Haotian He haotianh@u.washington.edu
In order to run properly, all the program files should be put into the folder UCI_HAR_Dataset, which is the project dataset folder downloaded online. For details for each program file, please read the directory below.
- 'README.md'\
- 'judge_value.py': chooses the best K in K-Neighbors, the best decision tree depth, and the best number of trees in the random forest model by comparing the error rates of different values.
- 'question_3.1.py': figures out the differences between the Gaussian Naive Bayes class coded in Homework 7 and that in sklearn toolkit by debugging the code and comparing the error rates.
- 'question_3.2.py': reports the confusion matrices for all of the classifiers' results (Gaussian Naive Bayes from Homework 7, LDA, QDA, Logistic Regression, K-Neighbors, Decision Tree, and Random Forest).
- 'question_4.py': reports the confusion matrices for all of the classifiers and their 20-dimension and 50-dimension reduced-to results (As above).
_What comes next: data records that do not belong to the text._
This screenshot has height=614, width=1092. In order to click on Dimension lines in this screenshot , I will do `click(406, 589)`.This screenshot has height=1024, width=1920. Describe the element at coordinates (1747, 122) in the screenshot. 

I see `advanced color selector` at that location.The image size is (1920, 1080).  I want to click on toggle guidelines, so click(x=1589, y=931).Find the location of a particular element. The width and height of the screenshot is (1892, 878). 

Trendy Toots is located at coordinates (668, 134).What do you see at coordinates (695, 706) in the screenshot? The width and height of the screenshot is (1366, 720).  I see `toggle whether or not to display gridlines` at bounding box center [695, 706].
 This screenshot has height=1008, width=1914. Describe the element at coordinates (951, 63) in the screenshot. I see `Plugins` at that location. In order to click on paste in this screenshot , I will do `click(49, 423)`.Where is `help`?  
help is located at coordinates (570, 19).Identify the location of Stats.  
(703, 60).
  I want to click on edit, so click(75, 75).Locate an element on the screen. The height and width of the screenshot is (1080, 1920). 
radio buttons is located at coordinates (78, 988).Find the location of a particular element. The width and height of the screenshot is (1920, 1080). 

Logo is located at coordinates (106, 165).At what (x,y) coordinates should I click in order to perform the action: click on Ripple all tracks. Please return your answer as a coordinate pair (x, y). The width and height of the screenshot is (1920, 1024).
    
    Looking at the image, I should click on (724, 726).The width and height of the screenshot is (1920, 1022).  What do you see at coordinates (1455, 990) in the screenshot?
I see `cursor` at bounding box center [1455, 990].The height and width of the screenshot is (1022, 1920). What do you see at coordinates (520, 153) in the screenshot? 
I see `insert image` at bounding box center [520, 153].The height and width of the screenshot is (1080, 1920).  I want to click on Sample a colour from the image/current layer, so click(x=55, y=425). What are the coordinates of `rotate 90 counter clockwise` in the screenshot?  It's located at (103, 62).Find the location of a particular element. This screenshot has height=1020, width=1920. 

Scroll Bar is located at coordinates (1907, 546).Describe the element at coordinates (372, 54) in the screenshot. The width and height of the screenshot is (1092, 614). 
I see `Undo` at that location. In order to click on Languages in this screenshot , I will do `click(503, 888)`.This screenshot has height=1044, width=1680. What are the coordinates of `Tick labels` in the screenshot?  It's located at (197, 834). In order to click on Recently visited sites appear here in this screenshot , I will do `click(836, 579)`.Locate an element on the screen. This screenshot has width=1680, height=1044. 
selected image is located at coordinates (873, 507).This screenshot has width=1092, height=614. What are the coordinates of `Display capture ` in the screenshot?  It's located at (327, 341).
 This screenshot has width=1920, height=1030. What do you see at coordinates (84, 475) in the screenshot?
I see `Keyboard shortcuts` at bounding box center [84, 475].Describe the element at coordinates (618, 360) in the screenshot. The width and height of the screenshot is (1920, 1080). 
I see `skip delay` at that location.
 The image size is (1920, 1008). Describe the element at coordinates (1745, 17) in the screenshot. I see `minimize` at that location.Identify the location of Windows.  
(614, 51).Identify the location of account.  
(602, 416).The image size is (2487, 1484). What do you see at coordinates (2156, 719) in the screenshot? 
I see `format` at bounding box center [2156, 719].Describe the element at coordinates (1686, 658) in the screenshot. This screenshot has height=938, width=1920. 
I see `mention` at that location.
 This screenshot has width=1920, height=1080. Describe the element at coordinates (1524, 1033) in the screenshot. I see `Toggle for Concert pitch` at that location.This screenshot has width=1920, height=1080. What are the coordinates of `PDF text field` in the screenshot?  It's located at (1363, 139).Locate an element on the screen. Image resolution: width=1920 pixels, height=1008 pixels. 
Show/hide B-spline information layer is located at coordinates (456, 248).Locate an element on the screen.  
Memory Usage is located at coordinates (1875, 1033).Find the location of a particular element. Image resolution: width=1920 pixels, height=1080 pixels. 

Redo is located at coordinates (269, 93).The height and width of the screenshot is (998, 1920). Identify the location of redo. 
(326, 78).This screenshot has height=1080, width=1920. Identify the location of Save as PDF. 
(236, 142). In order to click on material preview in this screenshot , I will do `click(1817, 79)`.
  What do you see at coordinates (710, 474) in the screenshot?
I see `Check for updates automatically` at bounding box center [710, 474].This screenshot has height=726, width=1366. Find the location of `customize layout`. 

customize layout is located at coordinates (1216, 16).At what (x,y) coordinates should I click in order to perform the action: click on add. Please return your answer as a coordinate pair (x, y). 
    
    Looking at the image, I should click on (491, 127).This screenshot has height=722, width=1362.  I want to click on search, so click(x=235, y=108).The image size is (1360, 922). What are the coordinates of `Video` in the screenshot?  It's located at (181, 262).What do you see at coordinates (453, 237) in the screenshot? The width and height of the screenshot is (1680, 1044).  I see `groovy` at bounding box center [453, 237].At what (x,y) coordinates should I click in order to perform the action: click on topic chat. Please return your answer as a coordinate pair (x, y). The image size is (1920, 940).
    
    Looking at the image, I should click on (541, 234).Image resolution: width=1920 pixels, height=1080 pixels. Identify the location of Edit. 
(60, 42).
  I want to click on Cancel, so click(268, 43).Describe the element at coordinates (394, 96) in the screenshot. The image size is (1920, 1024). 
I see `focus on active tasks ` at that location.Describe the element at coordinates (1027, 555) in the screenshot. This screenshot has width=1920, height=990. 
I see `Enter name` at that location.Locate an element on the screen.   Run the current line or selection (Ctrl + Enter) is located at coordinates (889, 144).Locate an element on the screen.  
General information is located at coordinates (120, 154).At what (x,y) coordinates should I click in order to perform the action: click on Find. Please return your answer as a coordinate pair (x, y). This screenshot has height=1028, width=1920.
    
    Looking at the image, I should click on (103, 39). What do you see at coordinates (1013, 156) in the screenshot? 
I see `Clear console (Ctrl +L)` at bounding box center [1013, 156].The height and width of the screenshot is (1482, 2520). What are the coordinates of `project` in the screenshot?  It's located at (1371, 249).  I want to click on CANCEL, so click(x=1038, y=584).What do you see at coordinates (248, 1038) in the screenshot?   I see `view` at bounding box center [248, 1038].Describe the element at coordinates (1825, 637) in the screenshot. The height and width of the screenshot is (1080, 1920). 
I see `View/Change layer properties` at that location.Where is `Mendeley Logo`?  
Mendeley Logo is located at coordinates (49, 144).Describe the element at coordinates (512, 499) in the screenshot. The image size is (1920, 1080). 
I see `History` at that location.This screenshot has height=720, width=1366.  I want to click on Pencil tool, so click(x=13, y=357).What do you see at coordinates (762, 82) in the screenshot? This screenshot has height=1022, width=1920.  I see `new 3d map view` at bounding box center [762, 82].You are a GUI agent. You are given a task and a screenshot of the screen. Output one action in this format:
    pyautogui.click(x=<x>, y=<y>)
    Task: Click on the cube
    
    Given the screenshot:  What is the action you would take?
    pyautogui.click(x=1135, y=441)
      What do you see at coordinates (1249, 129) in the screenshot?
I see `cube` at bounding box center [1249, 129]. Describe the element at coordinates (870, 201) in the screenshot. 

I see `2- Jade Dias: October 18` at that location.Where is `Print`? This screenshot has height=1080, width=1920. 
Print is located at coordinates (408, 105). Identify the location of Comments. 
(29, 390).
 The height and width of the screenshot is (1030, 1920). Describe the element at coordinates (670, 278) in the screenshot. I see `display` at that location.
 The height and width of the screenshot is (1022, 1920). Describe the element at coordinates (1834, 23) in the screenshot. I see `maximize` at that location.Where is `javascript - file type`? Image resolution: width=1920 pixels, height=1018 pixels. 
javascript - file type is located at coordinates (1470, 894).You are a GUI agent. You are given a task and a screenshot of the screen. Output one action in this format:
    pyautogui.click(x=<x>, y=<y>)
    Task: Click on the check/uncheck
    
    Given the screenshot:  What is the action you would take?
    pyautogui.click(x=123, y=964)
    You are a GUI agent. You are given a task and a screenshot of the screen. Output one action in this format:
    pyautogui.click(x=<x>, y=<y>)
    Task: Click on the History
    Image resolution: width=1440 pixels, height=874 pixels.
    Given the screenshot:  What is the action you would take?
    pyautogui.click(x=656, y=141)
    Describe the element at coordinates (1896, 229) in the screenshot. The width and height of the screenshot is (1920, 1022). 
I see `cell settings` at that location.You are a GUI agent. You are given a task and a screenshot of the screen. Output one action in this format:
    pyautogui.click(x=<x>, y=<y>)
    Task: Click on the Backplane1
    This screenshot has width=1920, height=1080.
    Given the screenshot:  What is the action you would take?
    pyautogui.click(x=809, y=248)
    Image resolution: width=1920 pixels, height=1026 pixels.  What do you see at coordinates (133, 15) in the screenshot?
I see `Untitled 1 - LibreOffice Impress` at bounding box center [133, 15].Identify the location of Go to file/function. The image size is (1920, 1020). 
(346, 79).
- 'question_4_2.py': plots the scatter for the test data reduced to 2-dimension, reports the confusion matrices for the SVM with three different kernels ('rbf', 'linear', and 'polynomial').
- 'question_5.py': reports the overall error rates and the error rates of classifying 6 for all of the classifiers (As above).
Notes:
- Except 'question_5.py', all the numbers reported are per cent.